Saya lanjutkan lagi cerita dari Selamat datang Gek Mirah (Part 1)
Menjelang hari hari persalinan...
Ada perasaan ga sabar di hati kami berdua, dalam benak saya sudah tergambar seorang bayi mungil yang lucu dengan pipi tembem-nya, dan suara tangis seorang bayi di rumah kami. Menjelang dan baru bangun tidur, perut istri selalu saya cium dan menyapa si dedek bayi.
"Hai dedek.. lagi apa..?? yuk booboooooo..." :D:D
Dua minggu sebelum hari H (prediksi) kelahiran, saya dan istri sudah mempersiapkan perlengkapan pakaian dalam tas, istri sudah mengambil cuti di rumah, mobil (punya Bapak) sudah saya pinjam untuk stand by kalo nanti istri mulai mules di tengah malam. Kegiatan jalan-jalan keliling komplek rumah masi tetap kami jalani pagi dan sore hari dengan antusias. Segala makanan bergizi selalu kami makan, terutama untuk istri, saya ceritanya menemani :D, Ikan laut menjadi menu favorit kami, katanya bagus buat si bayi, walaupun awalnya istri sangat anti dengan ikan laut.
Sampai mendekati hari persalinan, dr. Putra masi memberikan informasi kandungan istri dalam keadaan sehat dan normal.
Saya sebagai calon bapak, memiliki salah satu tugas untuk mempersiapkan segala perlengkapan untuk menanam plasenta (mendem ari-ari). Tempat yang terbuat dari tanah liat, pandan berduri, kain putih dan beberapa kelengkapan lainnya sudah saya siapkan agar disaat hari persalinan saya tidak kelabakan. (Ada buku kecil Undang-Undang Dasar 1945 lho titipan neneknya untuk dimasukkan bareng ari-ari.. Hahahaha..)

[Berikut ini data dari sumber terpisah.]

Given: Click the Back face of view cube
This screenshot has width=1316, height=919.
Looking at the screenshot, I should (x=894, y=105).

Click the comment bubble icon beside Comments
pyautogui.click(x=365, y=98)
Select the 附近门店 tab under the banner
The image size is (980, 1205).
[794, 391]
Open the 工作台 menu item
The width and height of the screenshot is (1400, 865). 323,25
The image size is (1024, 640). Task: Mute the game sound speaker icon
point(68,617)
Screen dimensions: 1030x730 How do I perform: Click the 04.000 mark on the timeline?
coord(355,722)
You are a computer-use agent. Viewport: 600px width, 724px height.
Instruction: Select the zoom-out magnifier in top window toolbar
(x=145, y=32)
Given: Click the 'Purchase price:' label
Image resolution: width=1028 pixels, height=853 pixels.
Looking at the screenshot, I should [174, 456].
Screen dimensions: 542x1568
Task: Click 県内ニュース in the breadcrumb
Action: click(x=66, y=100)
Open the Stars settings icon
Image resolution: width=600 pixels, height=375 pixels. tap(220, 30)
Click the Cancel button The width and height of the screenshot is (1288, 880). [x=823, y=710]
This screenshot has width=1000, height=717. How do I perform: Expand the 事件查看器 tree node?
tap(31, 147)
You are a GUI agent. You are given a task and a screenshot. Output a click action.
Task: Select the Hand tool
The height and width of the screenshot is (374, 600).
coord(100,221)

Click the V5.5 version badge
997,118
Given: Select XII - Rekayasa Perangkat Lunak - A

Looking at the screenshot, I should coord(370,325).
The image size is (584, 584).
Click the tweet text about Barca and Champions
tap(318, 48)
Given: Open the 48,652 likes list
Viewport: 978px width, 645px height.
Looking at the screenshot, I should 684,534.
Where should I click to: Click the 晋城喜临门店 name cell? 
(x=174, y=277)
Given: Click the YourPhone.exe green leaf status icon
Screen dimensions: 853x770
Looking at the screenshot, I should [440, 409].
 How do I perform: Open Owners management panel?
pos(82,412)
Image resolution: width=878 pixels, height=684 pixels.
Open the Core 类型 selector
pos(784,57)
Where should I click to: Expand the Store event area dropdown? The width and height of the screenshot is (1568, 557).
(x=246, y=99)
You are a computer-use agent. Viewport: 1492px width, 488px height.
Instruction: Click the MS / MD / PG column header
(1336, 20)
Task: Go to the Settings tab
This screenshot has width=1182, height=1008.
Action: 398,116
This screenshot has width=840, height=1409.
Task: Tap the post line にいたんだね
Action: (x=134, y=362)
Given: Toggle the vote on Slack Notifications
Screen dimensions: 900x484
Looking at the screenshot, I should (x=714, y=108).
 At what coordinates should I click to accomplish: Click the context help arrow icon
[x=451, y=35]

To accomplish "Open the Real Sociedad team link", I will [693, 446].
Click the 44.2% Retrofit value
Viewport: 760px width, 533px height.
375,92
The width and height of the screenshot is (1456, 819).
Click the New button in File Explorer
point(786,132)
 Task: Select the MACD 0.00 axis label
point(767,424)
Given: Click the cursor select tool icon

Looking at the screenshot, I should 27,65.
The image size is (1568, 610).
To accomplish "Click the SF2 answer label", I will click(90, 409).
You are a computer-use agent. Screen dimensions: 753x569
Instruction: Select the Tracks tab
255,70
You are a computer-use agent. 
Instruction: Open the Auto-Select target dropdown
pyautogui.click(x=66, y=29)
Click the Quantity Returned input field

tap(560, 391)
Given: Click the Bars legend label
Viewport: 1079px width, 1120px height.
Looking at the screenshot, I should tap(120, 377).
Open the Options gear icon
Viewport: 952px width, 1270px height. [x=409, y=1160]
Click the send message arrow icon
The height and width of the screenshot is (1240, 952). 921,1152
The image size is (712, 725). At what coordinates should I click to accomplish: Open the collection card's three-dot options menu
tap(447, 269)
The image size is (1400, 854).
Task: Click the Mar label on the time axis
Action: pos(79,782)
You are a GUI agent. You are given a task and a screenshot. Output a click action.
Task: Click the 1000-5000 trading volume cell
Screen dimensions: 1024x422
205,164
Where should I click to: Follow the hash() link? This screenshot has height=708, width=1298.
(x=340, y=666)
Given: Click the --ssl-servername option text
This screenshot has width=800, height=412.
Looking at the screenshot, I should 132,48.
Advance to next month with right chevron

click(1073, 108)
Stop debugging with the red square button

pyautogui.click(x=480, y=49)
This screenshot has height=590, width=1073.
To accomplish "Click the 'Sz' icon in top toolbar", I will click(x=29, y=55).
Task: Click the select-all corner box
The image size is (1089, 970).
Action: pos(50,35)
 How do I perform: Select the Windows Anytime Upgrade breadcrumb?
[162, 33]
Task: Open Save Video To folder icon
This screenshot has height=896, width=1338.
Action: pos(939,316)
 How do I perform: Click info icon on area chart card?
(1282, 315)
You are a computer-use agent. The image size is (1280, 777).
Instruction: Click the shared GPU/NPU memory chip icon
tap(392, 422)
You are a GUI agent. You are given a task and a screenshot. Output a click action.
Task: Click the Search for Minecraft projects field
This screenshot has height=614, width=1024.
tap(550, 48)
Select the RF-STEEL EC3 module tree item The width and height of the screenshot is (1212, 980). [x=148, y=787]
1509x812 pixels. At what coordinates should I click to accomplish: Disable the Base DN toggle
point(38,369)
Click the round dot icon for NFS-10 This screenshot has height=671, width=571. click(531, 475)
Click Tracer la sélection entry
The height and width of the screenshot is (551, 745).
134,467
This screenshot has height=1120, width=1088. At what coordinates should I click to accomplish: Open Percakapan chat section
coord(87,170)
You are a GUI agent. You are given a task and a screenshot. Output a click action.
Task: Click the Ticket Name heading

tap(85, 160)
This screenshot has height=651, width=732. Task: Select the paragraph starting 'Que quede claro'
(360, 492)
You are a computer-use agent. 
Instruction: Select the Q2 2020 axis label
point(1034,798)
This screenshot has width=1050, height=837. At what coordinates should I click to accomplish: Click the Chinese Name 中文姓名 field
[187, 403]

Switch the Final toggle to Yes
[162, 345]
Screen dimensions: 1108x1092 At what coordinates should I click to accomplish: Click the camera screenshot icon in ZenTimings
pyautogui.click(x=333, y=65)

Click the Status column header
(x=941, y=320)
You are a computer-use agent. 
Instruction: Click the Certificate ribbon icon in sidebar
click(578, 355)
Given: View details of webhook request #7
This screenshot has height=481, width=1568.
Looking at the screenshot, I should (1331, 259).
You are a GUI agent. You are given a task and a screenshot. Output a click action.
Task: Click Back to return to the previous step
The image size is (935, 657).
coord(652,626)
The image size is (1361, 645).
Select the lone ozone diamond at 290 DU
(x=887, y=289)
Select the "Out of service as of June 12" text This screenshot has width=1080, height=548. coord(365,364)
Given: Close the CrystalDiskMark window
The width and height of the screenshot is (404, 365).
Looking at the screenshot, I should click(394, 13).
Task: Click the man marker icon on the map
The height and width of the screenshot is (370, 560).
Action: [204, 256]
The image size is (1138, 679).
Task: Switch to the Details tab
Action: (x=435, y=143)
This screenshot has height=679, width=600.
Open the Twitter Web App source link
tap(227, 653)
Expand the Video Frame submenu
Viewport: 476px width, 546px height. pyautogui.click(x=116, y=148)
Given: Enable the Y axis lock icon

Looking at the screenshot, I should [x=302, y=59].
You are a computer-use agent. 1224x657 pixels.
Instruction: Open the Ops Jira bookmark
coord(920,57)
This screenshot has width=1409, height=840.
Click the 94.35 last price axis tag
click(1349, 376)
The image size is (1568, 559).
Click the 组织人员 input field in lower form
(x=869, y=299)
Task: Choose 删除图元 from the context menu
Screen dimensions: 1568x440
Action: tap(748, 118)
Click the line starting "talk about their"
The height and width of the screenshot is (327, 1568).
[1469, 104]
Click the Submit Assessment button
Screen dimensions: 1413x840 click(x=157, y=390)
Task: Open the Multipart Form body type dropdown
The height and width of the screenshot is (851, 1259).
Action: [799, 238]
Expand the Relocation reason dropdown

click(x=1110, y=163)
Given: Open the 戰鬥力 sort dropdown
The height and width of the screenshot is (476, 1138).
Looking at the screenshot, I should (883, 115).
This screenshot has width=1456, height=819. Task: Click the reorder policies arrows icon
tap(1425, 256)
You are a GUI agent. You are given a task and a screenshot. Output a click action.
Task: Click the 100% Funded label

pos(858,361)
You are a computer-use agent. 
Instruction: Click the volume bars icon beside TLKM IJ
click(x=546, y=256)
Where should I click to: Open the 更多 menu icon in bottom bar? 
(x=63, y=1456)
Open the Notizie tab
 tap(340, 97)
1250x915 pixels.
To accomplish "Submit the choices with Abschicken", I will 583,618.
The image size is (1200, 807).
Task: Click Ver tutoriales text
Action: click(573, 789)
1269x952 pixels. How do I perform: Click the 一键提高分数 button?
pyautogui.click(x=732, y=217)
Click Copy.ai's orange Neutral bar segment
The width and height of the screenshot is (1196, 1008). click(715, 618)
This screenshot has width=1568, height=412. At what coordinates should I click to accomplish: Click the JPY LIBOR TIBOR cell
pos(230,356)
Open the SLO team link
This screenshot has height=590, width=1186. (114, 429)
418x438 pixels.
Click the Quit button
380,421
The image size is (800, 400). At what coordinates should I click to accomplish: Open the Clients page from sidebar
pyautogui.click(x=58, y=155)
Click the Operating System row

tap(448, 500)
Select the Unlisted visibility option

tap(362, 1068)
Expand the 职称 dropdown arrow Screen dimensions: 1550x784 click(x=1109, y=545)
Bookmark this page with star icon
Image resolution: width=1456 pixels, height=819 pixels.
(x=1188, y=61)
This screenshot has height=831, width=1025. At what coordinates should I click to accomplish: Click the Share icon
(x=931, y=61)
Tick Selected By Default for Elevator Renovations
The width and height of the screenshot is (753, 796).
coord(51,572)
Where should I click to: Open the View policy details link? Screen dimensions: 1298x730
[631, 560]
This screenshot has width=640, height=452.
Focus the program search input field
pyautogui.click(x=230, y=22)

Well, semua sudah siap, tinggal istri merasakan kontraksi, mules, and go.. menuju klinik.. Persalinan, Oeekk oeeekkk,. Selamat Datang Dedek,....!!
Teng tong.. teng tong..
Di hari H prediksi persalinan, istri sama sekali tidak merasakan sakit sedikit pun. Oke, masi normal, seperti halnya orang lain, persalinan bisa terjadi sebelum ataupun setelah hari prediksi. Jadi saya rasa masi normal. Hari-hari masi kami jalani seperti biasa, saya bekerja, istri di rumah. Pagi sore tetap jalan-jalan keliling komplek, sesekali ke taman kota, dan ke pantai lovina, kontrol ke dokter rutin kami lakukan seminggu sekali untuk memastikan apakah kondisi kandungan istri masi baik-baik saja.
Lewat dua minggu setelah hari prediksi..
Istri mulai khawatir..
Saya pun jadi ikut pusing menenangkan dia kalo semua baik-baik saja.. All is well ...
Tapi tetap saja, istri tidak bisa tenang, walaupun dia tau, banyak cerita kelahiran bisa lebih dari 2 minggu, bahkan bisa lewat sebulan di dalam kandungan.
Kekhawatiran istri bertambah saat dia mendapat kabar kelahiran salah satu sahabatnya, yang sebenarnya umur kehamilannya lebih muda dari umur kelahiran istri saya. Mungkin ada pertanyaan besar dalam benaknya, anak kami kenapa belum lahir, ada apa ini..??
Rasa stres istri makin menjadi saat beberapa keluarga, dan teman sms/telpon kami menanyakan kelahiran anak kami, yang hanya bisa kami jawab dengan "Belum.. ". Istri selalu bilang ga mau megang HP aja sekalian.. *lempar..
Dan kami pun kembali ke dr. Putra untuk konsultasi terakhir, memeriksakan kondisi kandungan istri, dan tindakan apa yang harus diambil.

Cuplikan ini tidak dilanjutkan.